EXTRACTED INFORMATION:
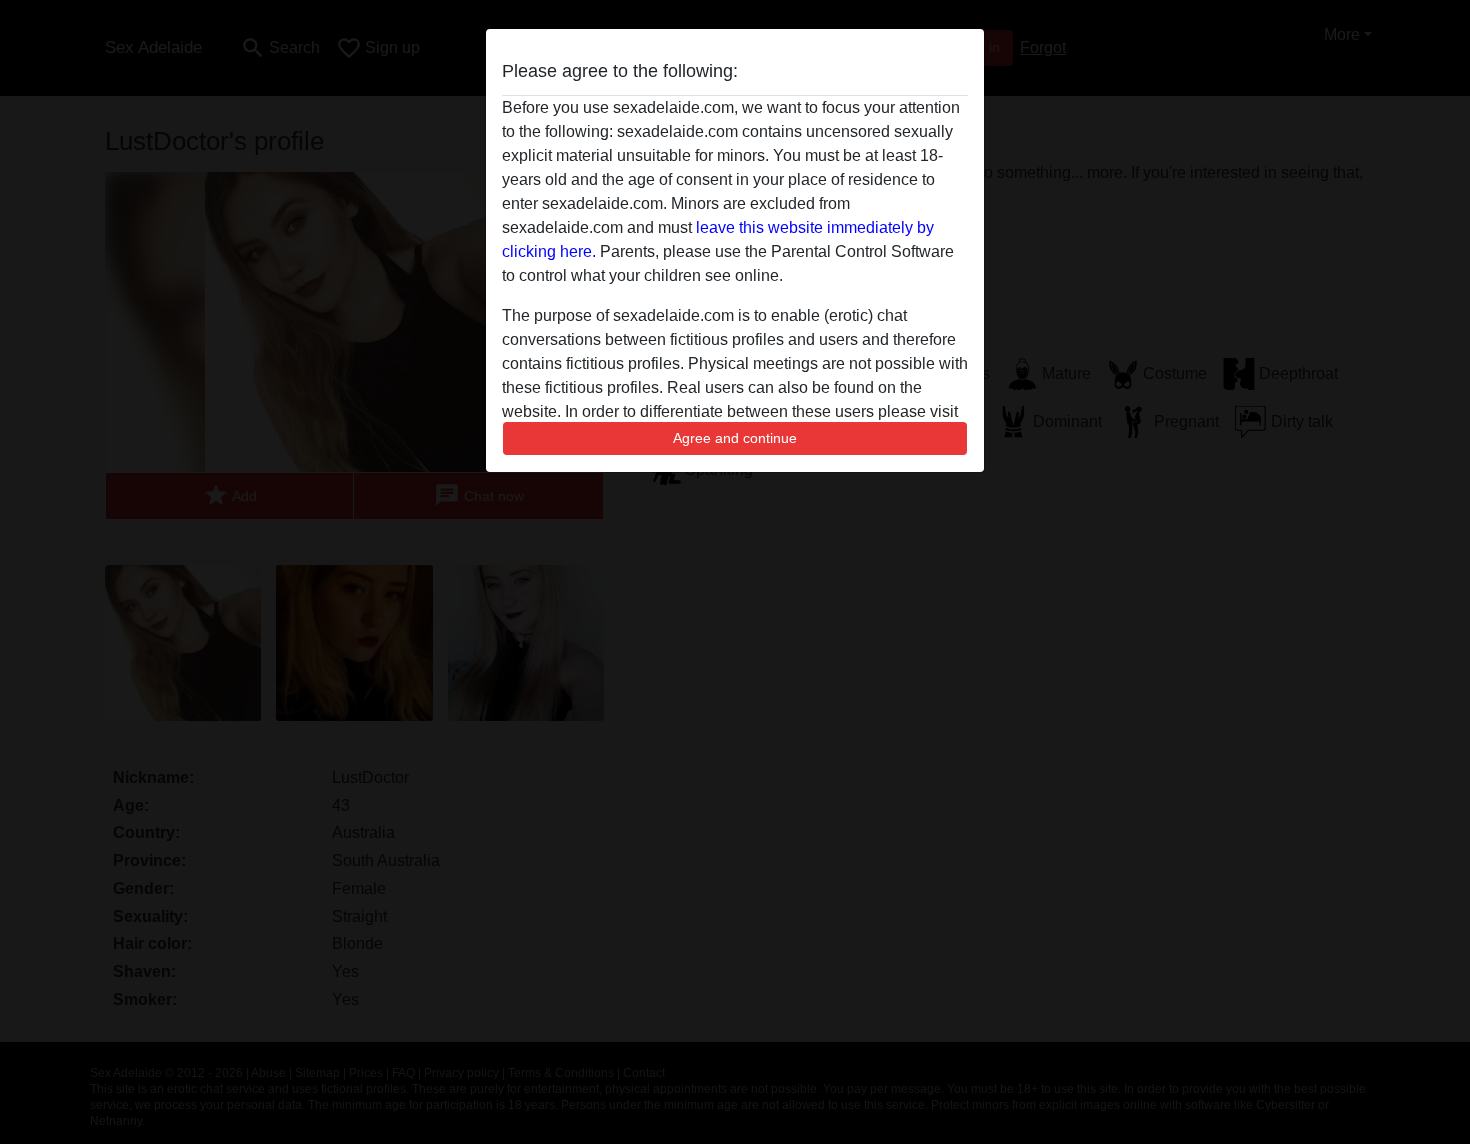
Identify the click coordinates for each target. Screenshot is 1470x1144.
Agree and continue (735, 438)
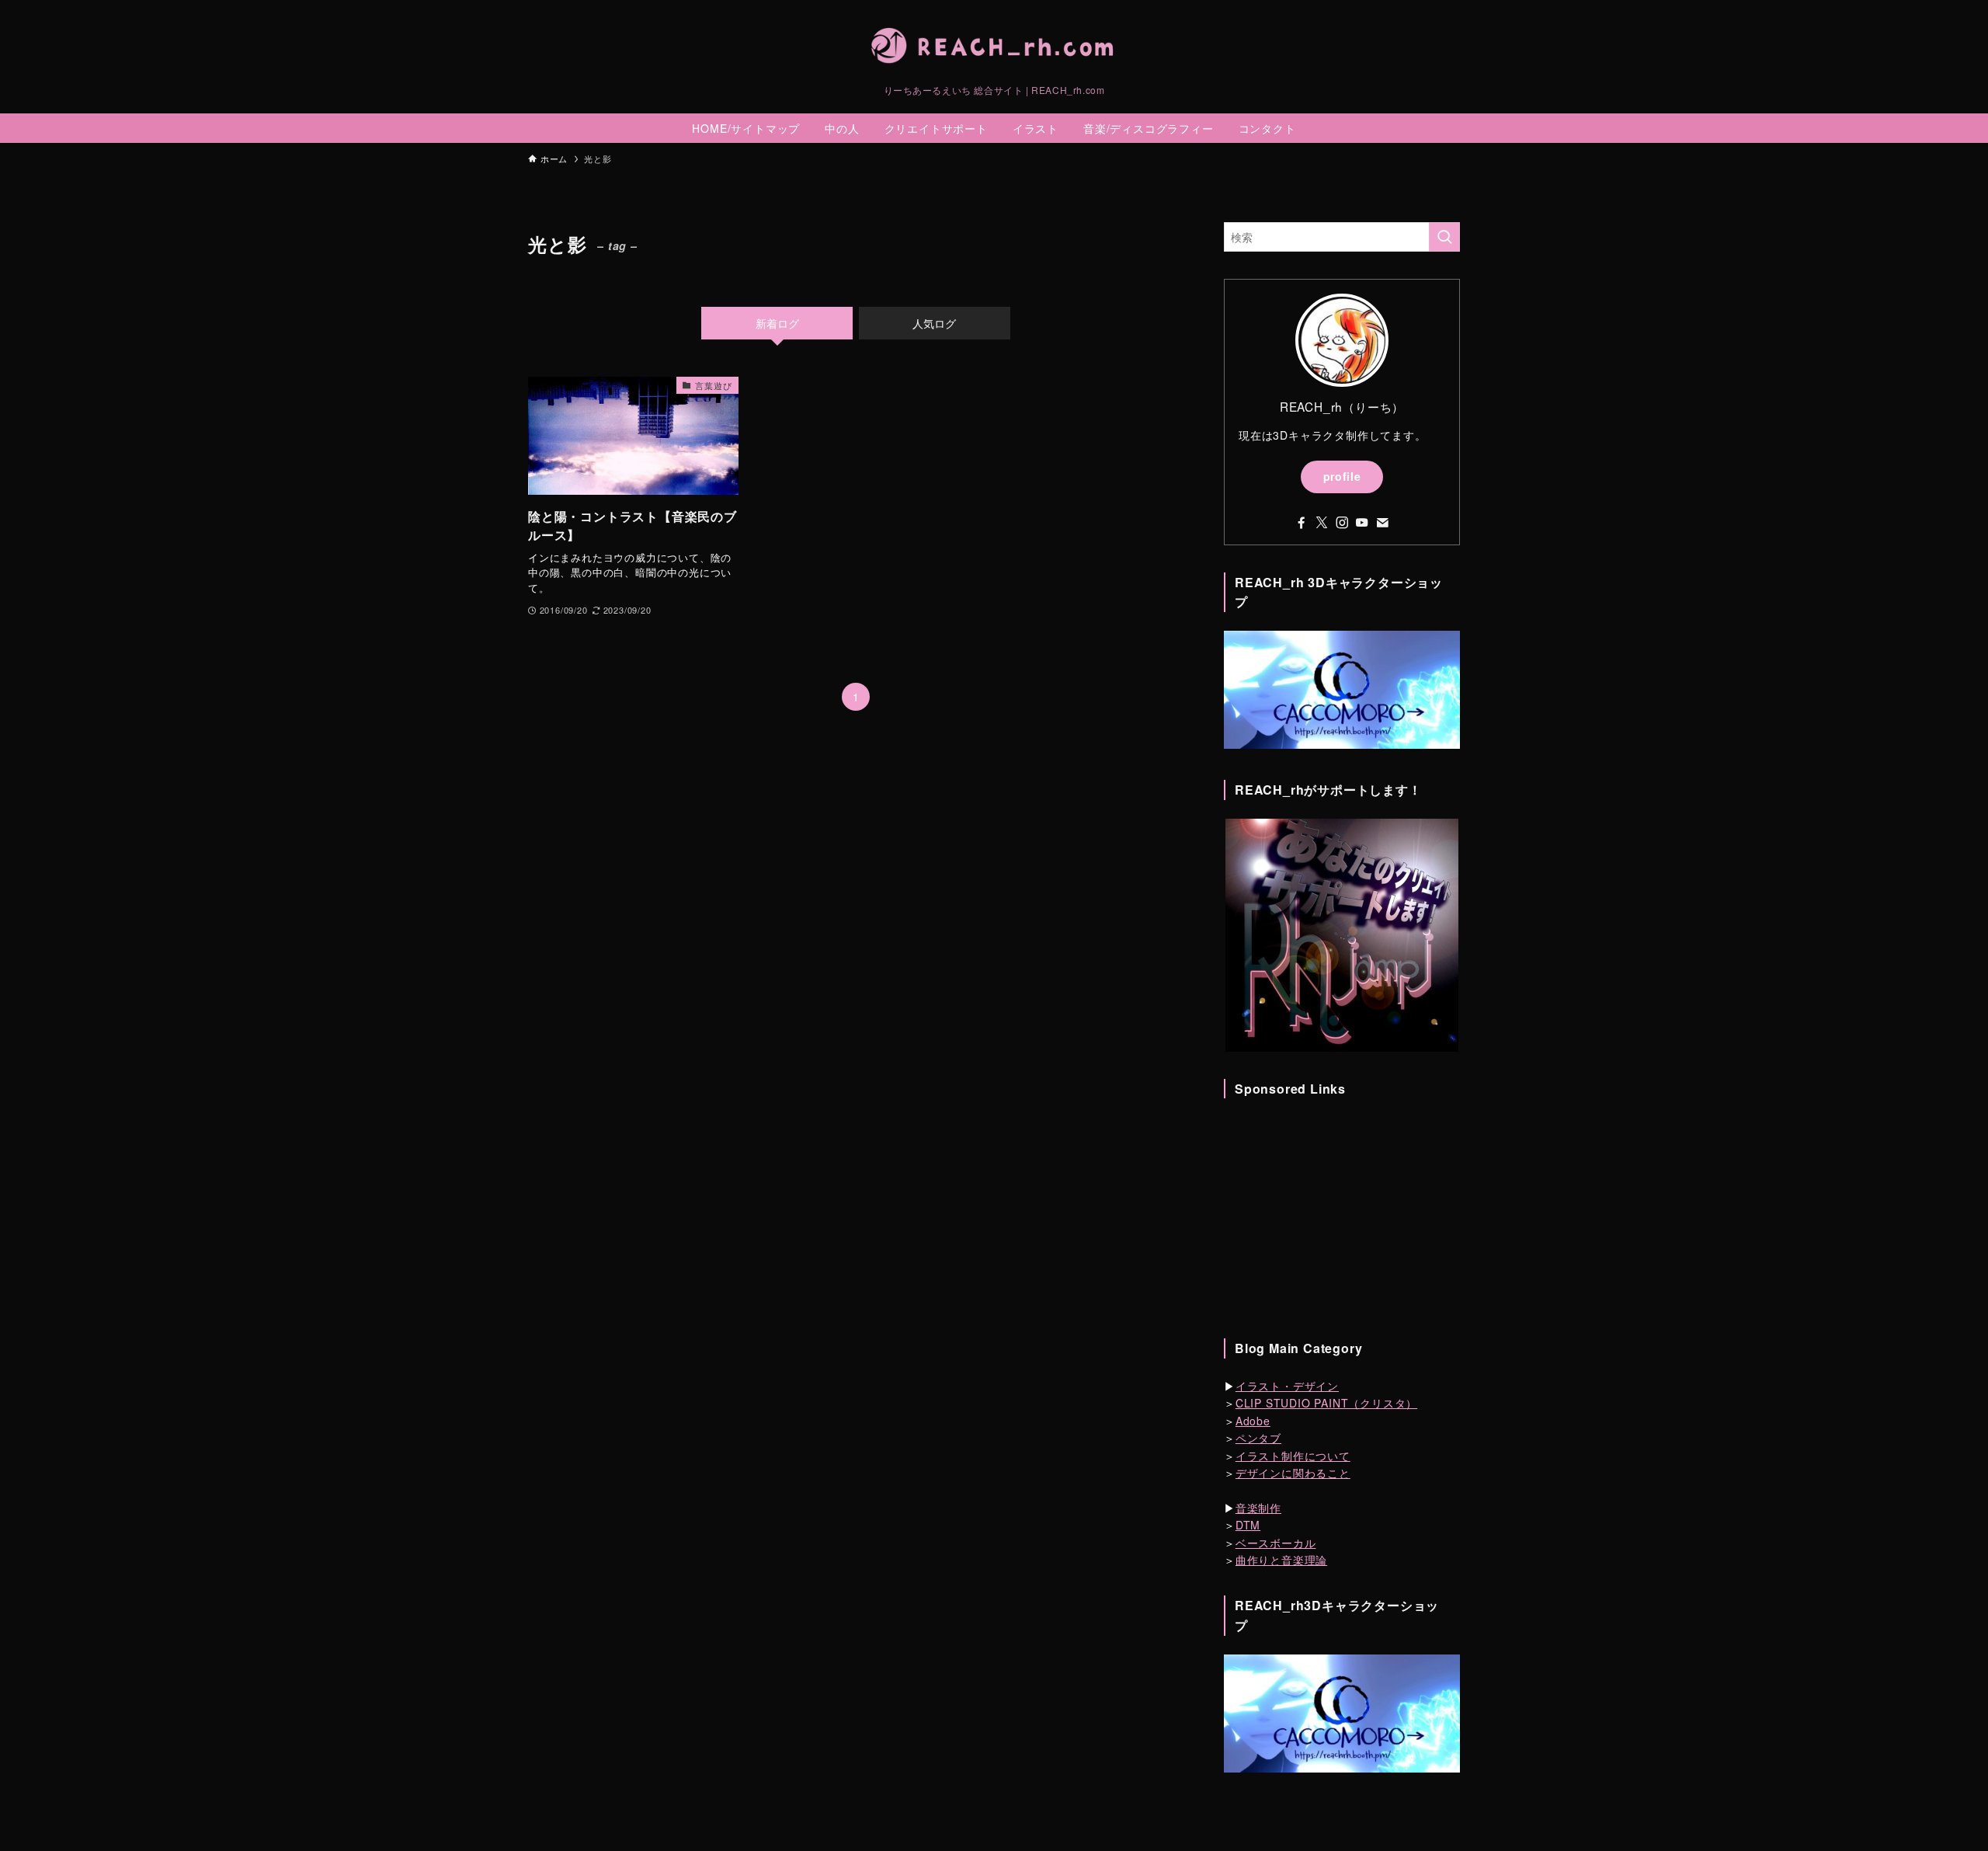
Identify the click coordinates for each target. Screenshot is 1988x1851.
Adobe (1253, 1420)
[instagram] (1342, 523)
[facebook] (1301, 523)
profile (1342, 476)
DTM (1248, 1525)
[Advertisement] (1342, 1214)
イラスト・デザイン (1287, 1385)
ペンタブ (1258, 1438)
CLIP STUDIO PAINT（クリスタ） (1326, 1403)
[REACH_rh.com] (994, 46)
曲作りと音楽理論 (1281, 1559)
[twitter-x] (1321, 523)
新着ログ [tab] (777, 323)
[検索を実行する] (1444, 237)
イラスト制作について (1293, 1455)
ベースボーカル (1276, 1542)
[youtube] (1362, 523)
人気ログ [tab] (934, 323)
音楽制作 (1258, 1507)
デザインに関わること (1293, 1472)
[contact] (1382, 523)
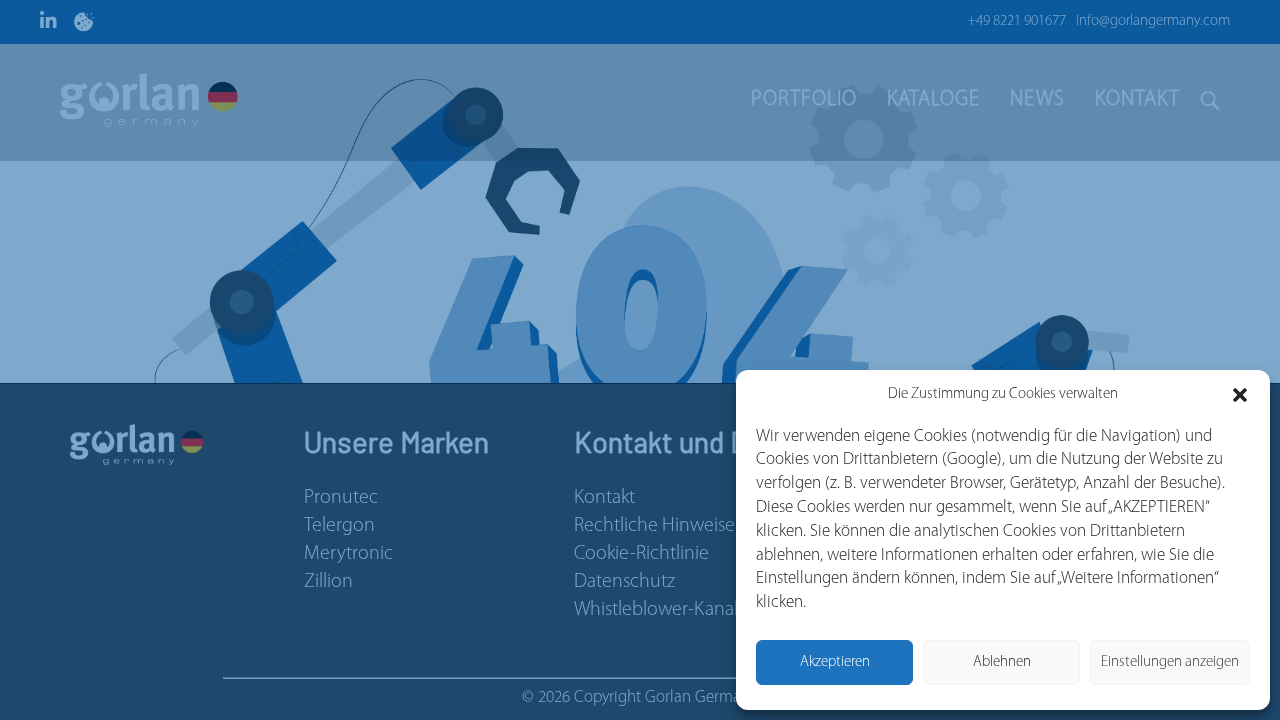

EXERCISE OBJECTIVE:
When you copy the data above, keep each line exact and omit the pictures.

WRITTEN SOLUTION:
Identify the click coordinates for each target. Screenshot is 1470x1144.
Agree and continue (735, 438)
Identify the click coordinates for each target. Screenshot is 1988x1851.
Adobe (1253, 1420)
[instagram] (1342, 523)
[facebook] (1301, 523)
profile (1342, 476)
DTM (1248, 1525)
[Advertisement] (1342, 1214)
イラスト・デザイン (1287, 1385)
ペンタブ (1258, 1438)
CLIP STUDIO PAINT（クリスタ） (1326, 1403)
[REACH_rh.com] (994, 46)
曲作りと音楽理論 (1281, 1559)
[twitter-x] (1321, 523)
新着ログ [tab] (777, 323)
[検索を実行する] (1444, 237)
イラスト制作について (1293, 1455)
ベースボーカル (1276, 1542)
[youtube] (1362, 523)
人気ログ [tab] (934, 323)
音楽制作 (1258, 1507)
デザインに関わること (1293, 1472)
[contact] (1382, 523)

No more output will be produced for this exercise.